There have been several requests for this. I'm not a fan of it,
because it makes it too easy to forget that you're forcing a single
reducer MR job to accomplish this. But I'm open to persuasion if
everyone else disagrees.
Alan.
On Jun 11, 2010, at 7:27 PM, Russell Jurney wrote:
This would be great. Save us from GROUP ALL/FOREACH, which is
awkward.
On Fri, Jun 11, 2010 at 7:14 PM, Dmitriy Ryaboy <dvrya...@gmail.com>
wrote:
It would be cool to just treat relations as bags in the general
case. They
kind of are, and kind of are not. Causes lots of user confusion.
There are obvious users-doing-dumb-stuff scenarios that arise though.

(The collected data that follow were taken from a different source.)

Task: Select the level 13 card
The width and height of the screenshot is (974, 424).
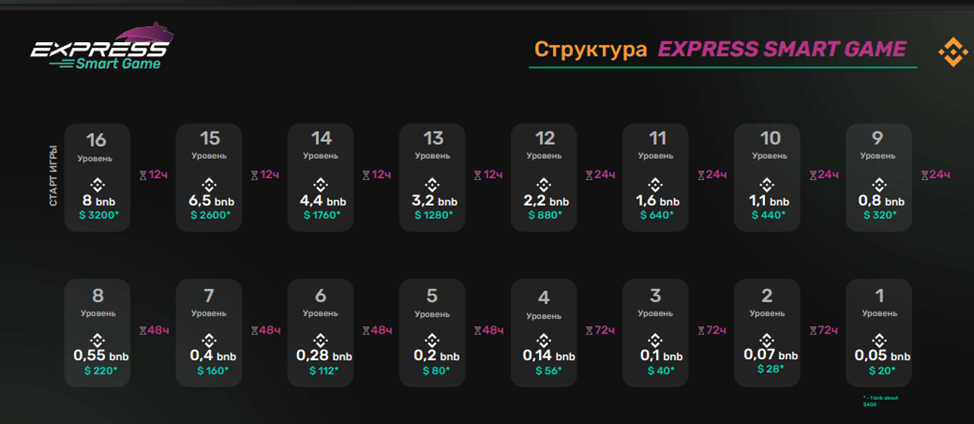Action: point(432,177)
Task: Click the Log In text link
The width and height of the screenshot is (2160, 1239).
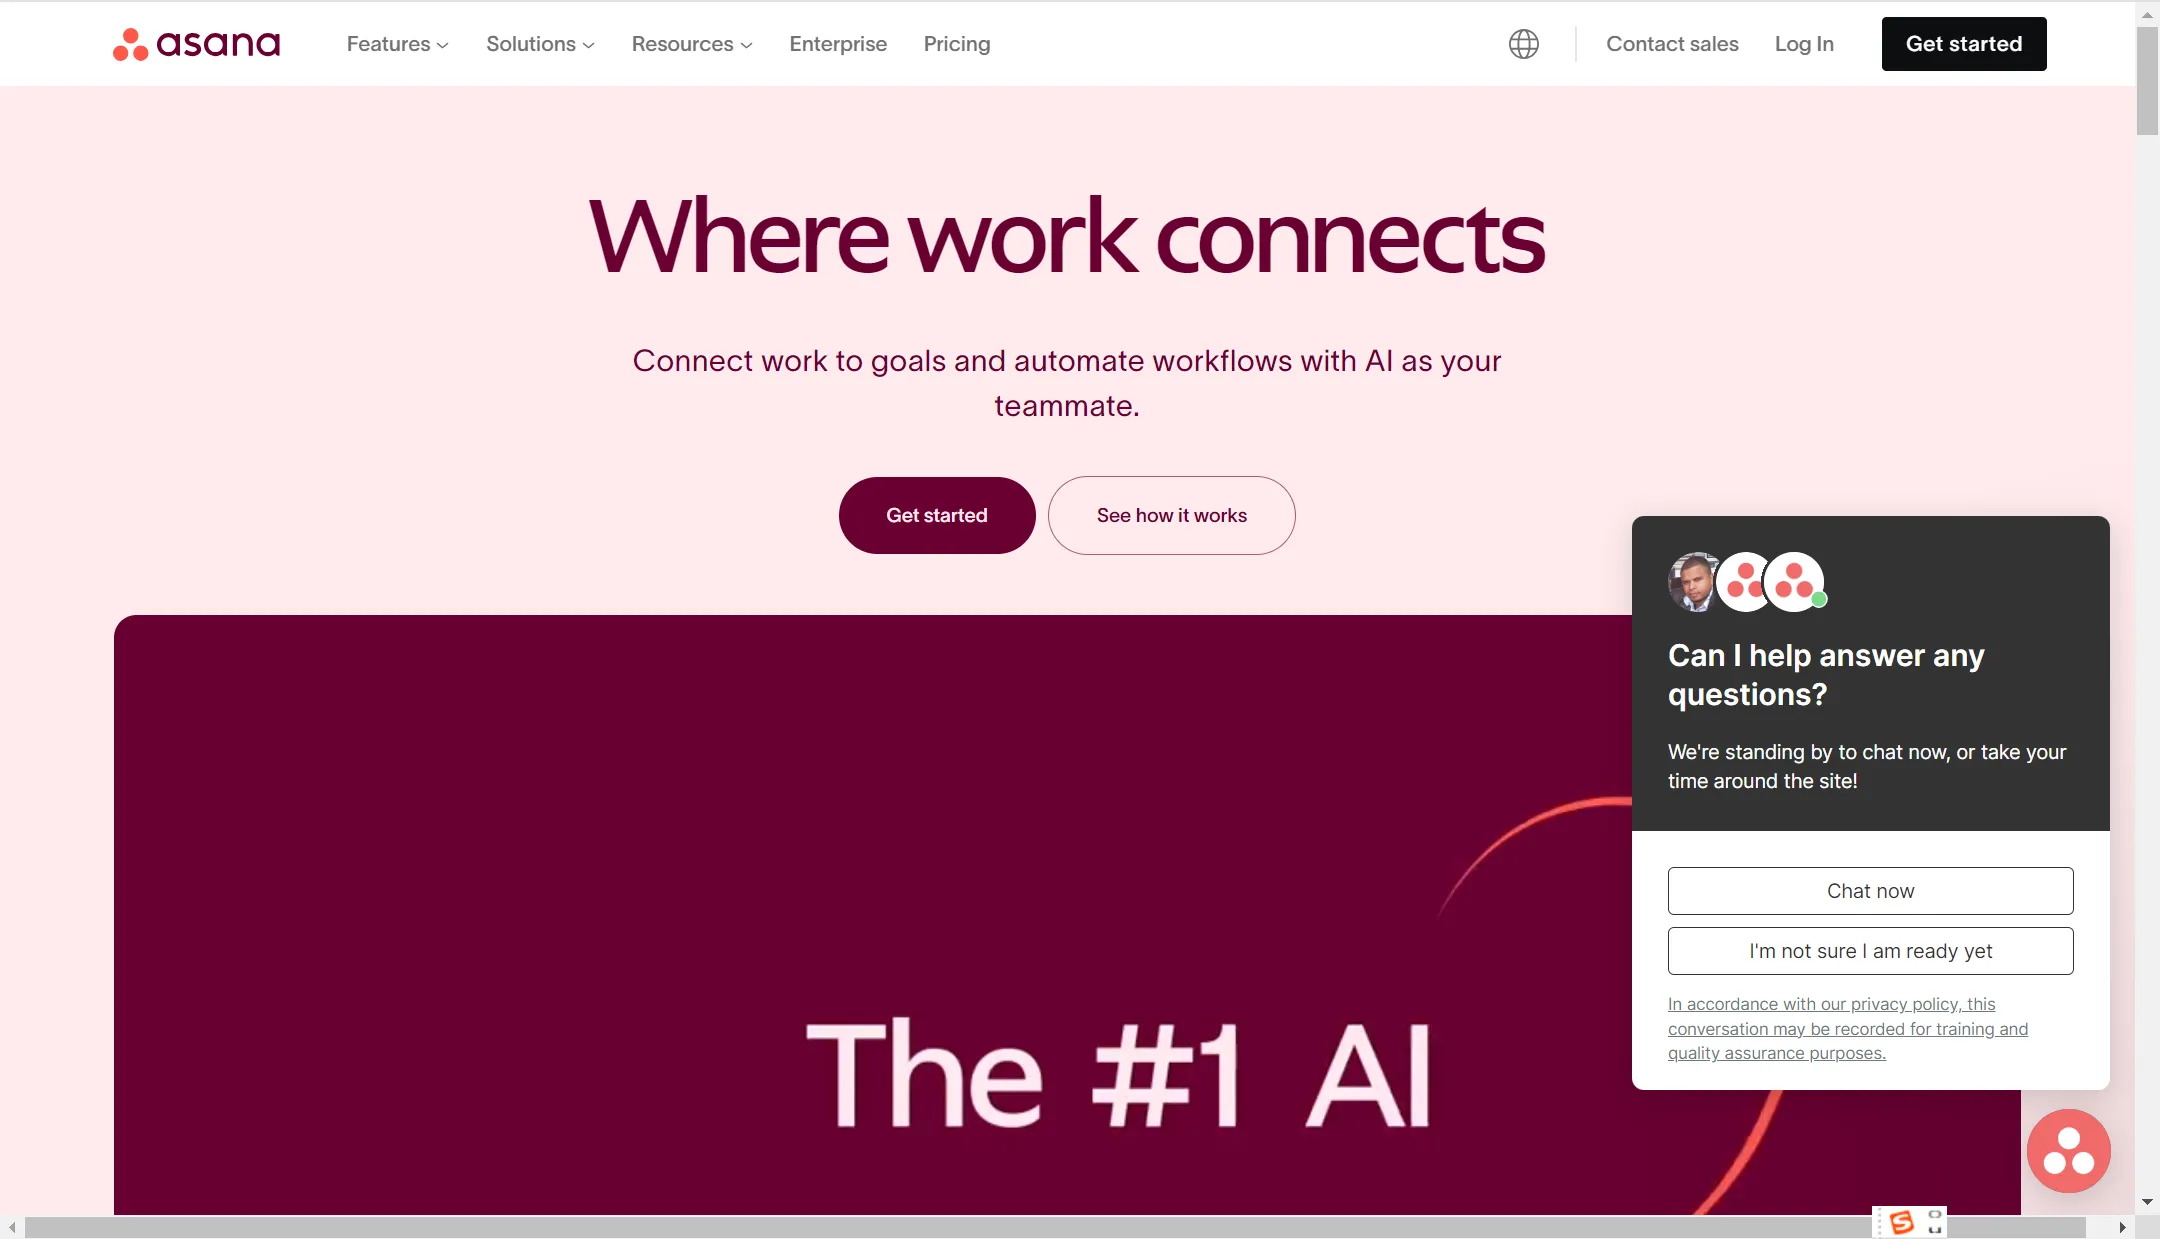Action: tap(1804, 43)
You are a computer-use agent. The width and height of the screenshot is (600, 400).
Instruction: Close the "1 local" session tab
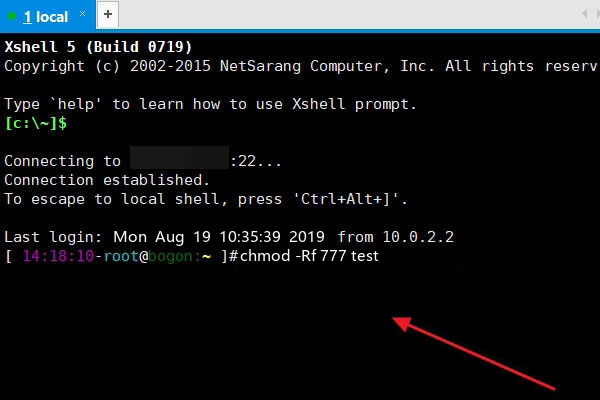click(x=83, y=16)
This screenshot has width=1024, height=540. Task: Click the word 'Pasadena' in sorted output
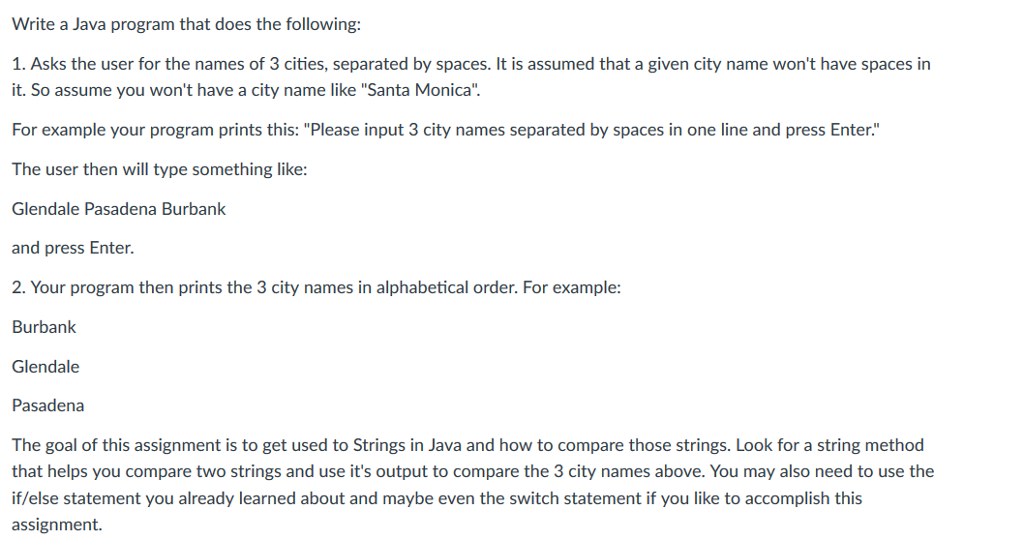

I guess the Pig philosophy is that the user is the optimizer,
though.. so
maybe it's ok.
-D
On Fri, Jun 11, 2010 at 6:42 PM, Russell Jurney <russell.jur...@gmail.com
wrote:
Would it be possible, and not a ton of work to make the builtin
SIZE()
work
on a relation? Reason being, I frequently do this:
B = GROUP A ALL;
C = FOREACH B GENERATE SIZE(A) AS total;
DUMP C;
And I would rather do this:
DUMP SIZE(A);
Russ